**EXERCISE INSTRUCTIONS:** Some entries follow. Reproduce exactly the lines starting at the one with "[Vigyázzunk négylábuinkra nyáron" and stopping after the one with "Bulletins (969, 236)".

**STORED DATA:**
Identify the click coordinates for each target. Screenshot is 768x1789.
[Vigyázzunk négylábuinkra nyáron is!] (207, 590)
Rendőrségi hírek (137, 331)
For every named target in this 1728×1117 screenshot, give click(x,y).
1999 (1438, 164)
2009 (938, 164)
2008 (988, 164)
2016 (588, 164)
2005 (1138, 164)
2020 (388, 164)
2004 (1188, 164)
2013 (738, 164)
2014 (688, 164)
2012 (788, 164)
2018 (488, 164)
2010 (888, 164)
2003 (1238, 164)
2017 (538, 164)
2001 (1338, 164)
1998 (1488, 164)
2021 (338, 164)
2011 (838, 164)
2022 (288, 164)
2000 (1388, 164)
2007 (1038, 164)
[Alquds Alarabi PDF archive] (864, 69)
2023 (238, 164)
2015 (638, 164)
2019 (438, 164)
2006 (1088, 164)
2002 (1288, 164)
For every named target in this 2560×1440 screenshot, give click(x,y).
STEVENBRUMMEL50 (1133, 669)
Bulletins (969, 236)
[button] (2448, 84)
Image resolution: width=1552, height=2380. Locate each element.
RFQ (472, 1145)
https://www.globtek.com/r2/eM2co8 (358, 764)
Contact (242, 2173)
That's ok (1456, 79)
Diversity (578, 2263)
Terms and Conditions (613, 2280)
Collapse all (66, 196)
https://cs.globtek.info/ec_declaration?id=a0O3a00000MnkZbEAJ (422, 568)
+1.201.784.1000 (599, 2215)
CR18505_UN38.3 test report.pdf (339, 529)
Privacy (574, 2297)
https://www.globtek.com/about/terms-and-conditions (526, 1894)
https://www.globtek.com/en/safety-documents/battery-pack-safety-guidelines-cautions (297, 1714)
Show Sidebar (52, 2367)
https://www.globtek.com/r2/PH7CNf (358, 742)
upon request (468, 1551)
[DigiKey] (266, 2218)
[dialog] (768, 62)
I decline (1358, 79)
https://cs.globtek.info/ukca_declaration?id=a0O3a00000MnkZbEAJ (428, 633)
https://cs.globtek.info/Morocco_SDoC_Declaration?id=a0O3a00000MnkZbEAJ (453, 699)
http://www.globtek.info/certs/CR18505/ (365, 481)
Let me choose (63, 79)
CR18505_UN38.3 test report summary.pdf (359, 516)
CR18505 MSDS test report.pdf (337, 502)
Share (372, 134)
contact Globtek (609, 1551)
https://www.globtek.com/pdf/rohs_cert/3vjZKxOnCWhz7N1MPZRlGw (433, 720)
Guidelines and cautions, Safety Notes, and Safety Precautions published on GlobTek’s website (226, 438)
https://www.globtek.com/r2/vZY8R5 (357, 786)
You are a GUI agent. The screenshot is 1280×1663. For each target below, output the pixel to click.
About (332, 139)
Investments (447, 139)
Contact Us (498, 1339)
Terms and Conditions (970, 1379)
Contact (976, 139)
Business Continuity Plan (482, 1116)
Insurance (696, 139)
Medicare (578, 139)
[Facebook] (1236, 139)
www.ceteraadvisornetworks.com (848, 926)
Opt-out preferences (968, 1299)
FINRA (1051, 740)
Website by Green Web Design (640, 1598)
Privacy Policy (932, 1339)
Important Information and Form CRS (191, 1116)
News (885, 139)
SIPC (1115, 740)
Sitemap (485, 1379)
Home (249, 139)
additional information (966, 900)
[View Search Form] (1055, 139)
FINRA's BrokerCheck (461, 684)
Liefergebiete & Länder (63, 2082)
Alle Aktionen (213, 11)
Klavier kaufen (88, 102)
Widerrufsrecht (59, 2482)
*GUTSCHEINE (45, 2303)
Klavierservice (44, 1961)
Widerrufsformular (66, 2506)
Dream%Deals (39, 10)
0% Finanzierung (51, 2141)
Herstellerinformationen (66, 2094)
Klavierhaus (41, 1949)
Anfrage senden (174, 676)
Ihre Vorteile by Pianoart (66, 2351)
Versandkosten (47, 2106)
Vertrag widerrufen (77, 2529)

**WRITTEN ANSWER:**
[Vigyázzunk négylábuinkra nyáron is!] (207, 590)
Rendőrségi hírek (137, 331)
For every named target in this 1728×1117 screenshot, give click(x,y).
1999 (1438, 164)
2009 (938, 164)
2008 (988, 164)
2016 (588, 164)
2005 (1138, 164)
2020 (388, 164)
2004 (1188, 164)
2013 (738, 164)
2014 (688, 164)
2012 (788, 164)
2018 (488, 164)
2010 (888, 164)
2003 (1238, 164)
2017 (538, 164)
2001 (1338, 164)
1998 (1488, 164)
2021 (338, 164)
2011 (838, 164)
2022 (288, 164)
2000 (1388, 164)
2007 (1038, 164)
[Alquds Alarabi PDF archive] (864, 69)
2023 (238, 164)
2015 (638, 164)
2019 (438, 164)
2006 (1088, 164)
2002 (1288, 164)
For every named target in this 2560×1440 screenshot, give click(x,y).
STEVENBRUMMEL50 (1133, 669)
Bulletins (969, 236)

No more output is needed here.